#### WHAT NEEDS TO BE DONE:
Number each line in the rows below as a list, skipping any blank lines.

#### TASK INPUT:

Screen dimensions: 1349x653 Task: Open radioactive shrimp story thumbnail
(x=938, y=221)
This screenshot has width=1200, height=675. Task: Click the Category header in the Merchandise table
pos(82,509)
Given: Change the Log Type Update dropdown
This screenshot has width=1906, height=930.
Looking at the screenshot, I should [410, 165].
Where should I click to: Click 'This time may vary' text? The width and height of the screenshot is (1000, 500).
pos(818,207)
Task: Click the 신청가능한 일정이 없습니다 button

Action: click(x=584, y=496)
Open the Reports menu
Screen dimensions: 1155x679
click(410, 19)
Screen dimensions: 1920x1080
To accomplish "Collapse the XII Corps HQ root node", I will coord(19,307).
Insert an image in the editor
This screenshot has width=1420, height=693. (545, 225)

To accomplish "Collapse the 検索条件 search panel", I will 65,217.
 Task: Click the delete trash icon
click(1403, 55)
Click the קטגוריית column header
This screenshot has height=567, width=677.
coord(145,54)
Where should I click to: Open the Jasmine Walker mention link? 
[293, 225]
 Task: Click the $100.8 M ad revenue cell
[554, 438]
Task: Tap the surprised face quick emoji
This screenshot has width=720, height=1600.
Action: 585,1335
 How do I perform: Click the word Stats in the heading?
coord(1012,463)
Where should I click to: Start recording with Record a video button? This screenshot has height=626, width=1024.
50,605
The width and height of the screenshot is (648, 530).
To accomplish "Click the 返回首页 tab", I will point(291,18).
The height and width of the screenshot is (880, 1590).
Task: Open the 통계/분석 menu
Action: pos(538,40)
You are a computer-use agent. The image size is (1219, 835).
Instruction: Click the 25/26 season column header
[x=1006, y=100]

#### SOLUTION TO THIS EXERCISE:
1. Screen dimensions: 1349x653 Task: Open radioactive shrimp story thumbnail
2. (x=938, y=221)
3. This screenshot has width=1200, height=675. Task: Click the Category header in the Merchandise table
4. pos(82,509)
5. Given: Change the Log Type Update dropdown
6. This screenshot has width=1906, height=930.
7. Looking at the screenshot, I should [410, 165].
8. Where should I click to: Click 'This time may vary' text? The width and height of the screenshot is (1000, 500).
9. pos(818,207)
10. Task: Click the 신청가능한 일정이 없습니다 button
11. Action: click(x=584, y=496)
12. Open the Reports menu
13. Screen dimensions: 1155x679
14. click(410, 19)
15. Screen dimensions: 1920x1080
16. To accomplish "Collapse the XII Corps HQ root node", I will coord(19,307).
17. Insert an image in the editor
18. This screenshot has width=1420, height=693. (545, 225)
19. To accomplish "Collapse the 検索条件 search panel", I will 65,217.
20.  Task: Click the delete trash icon
21. click(1403, 55)
22. Click the קטגוריית column header
23. This screenshot has height=567, width=677.
24. coord(145,54)
25. Where should I click to: Open the Jasmine Walker mention link? 
26. [293, 225]
27.  Task: Click the $100.8 M ad revenue cell
28. [554, 438]
29. Task: Tap the surprised face quick emoji
30. This screenshot has width=720, height=1600.
31. Action: 585,1335
32.  How do I perform: Click the word Stats in the heading?
33. coord(1012,463)
34. Where should I click to: Start recording with Record a video button? This screenshot has height=626, width=1024.
35. 50,605
36. The width and height of the screenshot is (648, 530).
37. To accomplish "Click the 返回首页 tab", I will point(291,18).
38. The height and width of the screenshot is (880, 1590).
39. Task: Open the 통계/분석 menu
40. Action: pos(538,40)
41. You are a computer-use agent. The image size is (1219, 835).
42. Instruction: Click the 25/26 season column header
43. [x=1006, y=100]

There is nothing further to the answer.